SVG Matrix Transformations

By mbystedt on Feb 27, 2014, 7:48:49 PM

When you draw in SVG, matrix math is used to figure out where on the screen the point is. Consider a document with a view box which is 200 by 200 pixels but on a display which is 100 by 100 pixels. A point at (20, 20) must be drawn at (10, 10) on the display. This transformation occurs for each and every point. The SVG viewer does this work for you using matrix math.

Matrix math makes many types of transformations very easy to do. Matrix math however can't do vector field transformations like warps, swirls or bends. The SVG specification has a very good explanation on how the matrix math works. SVG allows you to add transformations using matrix math to elements before it decides where the points are on the display. The transformation live demo allows you to play with these and see the result visually.

<g transform="scale(5) translate(15, 15) rotate(20) skewX(20) skewY(5)">
  <rect x="10" y="10" width="5" height="5" fill="firebrick" />
  <circle r="10" fill="seagreen" stroke="blue"/>
  <rect x="5" y="5" width="12" height="2" fill="gray" stroke="silver"/>

The following pseudo-functions are white space separated and applied in the order written. Transform functions are put in the 'transform' attribute of any container element ('g', 'svg', 'image') or any shape. Patterns and gradients have attributes which also accept transformations.

Function List


translate(x, y)
Code 1. Translate to (x, y). 'y' is optional.

Move the points in the object by (x, y). If 'y' is not set then it is assumed to be 0. The translate transformation is so fundamental that attributes like 'x' and 'y' are built into elements like 'rect' as well. The two ways to offset an element are equivalent. Indeed, if you are using transformations, you will need to consider that offset attributes are converted into a transformation that may affect transformations that you add.


scale(sx, sy)
Code 2. Scale by sx on the x-axis and sy on the y-axis. sy is optional.

Scale the points along the x and y axis. If sy is not used then both x and y axis are scaled by sx.


rotate(angle, cx, cy)
Code 3. Rotate around cx and cy. cx and cy are optional. The angle is in degrees.

Rotate the points around the point (cx, cy). This point is an offset of the current view box. If cx and cy are not present then the points are rotated around the origin.

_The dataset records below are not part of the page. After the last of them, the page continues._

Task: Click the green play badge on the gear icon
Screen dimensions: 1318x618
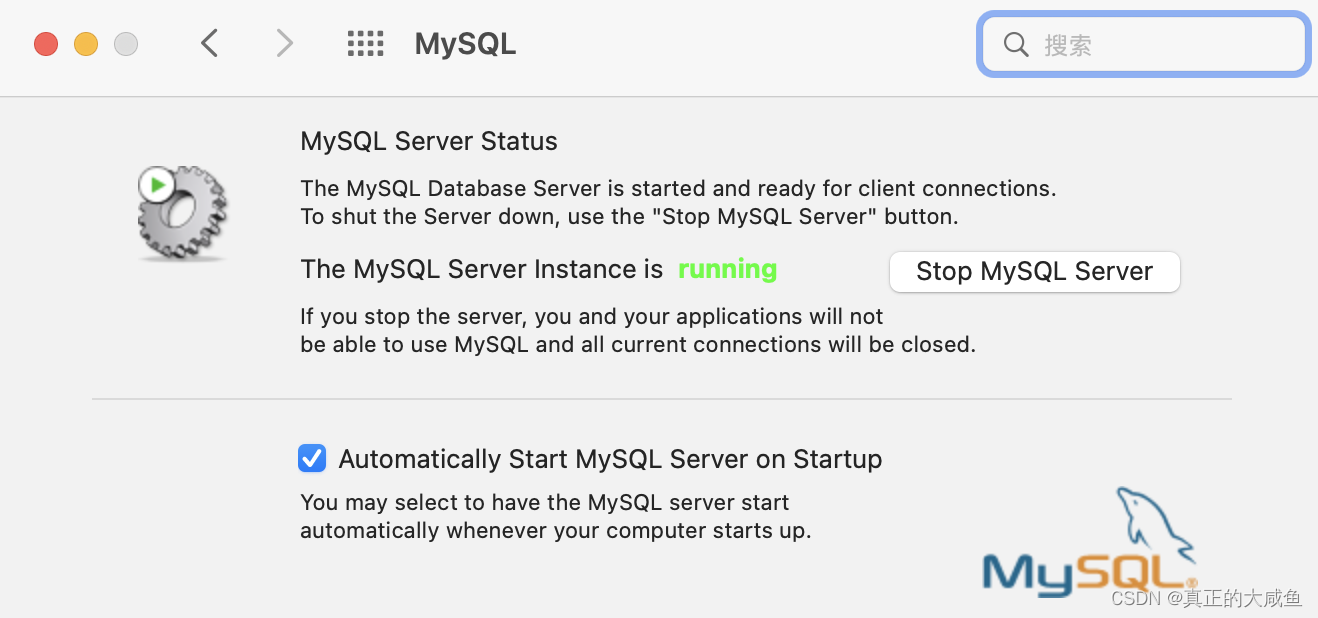Action: point(155,183)
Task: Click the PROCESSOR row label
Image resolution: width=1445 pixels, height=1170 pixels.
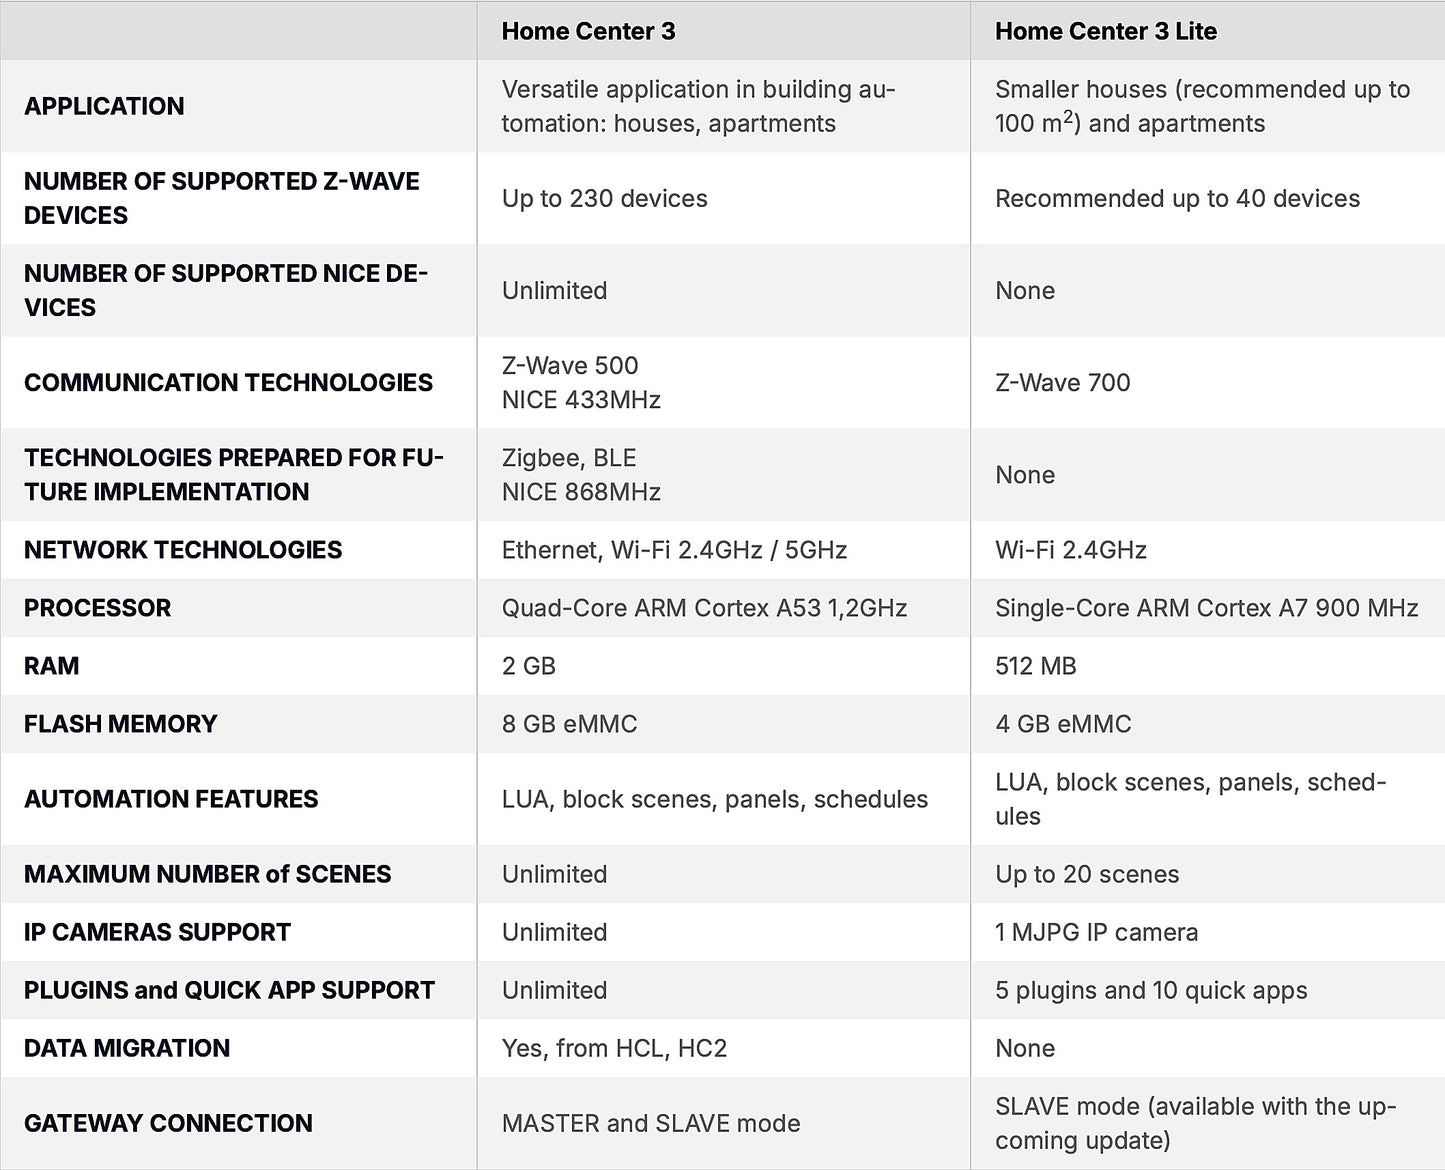Action: [97, 607]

Code 4. Skew along the x-axis. The angle is in degrees.
Code 5. Skew along the y-axis. The angle is in degrees.

These skew along the axis determined by the function used. The distance "skewed" is the tan of the angle.


matrix(a, b, c, d, e, f)
Code 6. Input a transformation matrix directly.

This directly multiplies a transformation matrix against the current transformation matrix. The other functions are much easier to understand and much easier to maintain and manipulate.

Transformation Array
Image 1. How the transformation matrix is constructed.

Order of Operation and Nesting

With matrix math, the order you do transformations is important. Translating and then rotating gives a different result from rotating and then translating. Transformations can also be nested. This is illustrated below. The final result in green is not in the same position even though the exact same transformations were used.

Example 2. The left side's green square is translated and then rotated. The right is the reverse order. (Download)
<!-- Translate then rotate -->
<use xlink:href="#example" fill="red" />
<g transform="translate(15, 15)" fill="yellow">
    <use xlink:href="#example" />
    <g transform="rotate(30)" fill="green">
        <use xlink:href="#example" />
<!-- Rotate then translate -->
<g transform="translate(65)">
<use xlink:href="#example" fill="red" />
<g transform="rotate(30)" fill="yellow">
    <use xlink:href="#example" />
    <g transform="translate(15, 15)" fill="green">
        <use xlink:href="#example" />
Code 1. The previous example's code.